[DATA FOR THE TASK start]

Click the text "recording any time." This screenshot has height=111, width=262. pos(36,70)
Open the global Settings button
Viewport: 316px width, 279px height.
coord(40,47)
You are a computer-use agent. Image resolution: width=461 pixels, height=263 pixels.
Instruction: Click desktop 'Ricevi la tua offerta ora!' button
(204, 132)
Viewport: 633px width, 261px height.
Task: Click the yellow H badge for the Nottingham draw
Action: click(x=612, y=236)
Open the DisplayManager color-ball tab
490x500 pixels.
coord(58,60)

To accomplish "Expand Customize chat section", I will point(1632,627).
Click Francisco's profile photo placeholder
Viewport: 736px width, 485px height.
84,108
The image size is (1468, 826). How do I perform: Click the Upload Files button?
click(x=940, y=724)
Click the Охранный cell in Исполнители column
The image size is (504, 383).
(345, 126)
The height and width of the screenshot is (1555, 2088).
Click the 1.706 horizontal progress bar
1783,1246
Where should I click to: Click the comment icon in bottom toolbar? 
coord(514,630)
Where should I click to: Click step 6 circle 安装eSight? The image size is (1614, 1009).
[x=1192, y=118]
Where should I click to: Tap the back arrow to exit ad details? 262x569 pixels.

[DATA FOR THE TASK end]

WHAT YOU WILL DO:
Show each line from the records above that contains the word "screenshot".

TASK RESPONSE:
Click the text "recording any time." This screenshot has height=111, width=262. pos(36,70)
The height and width of the screenshot is (1555, 2088).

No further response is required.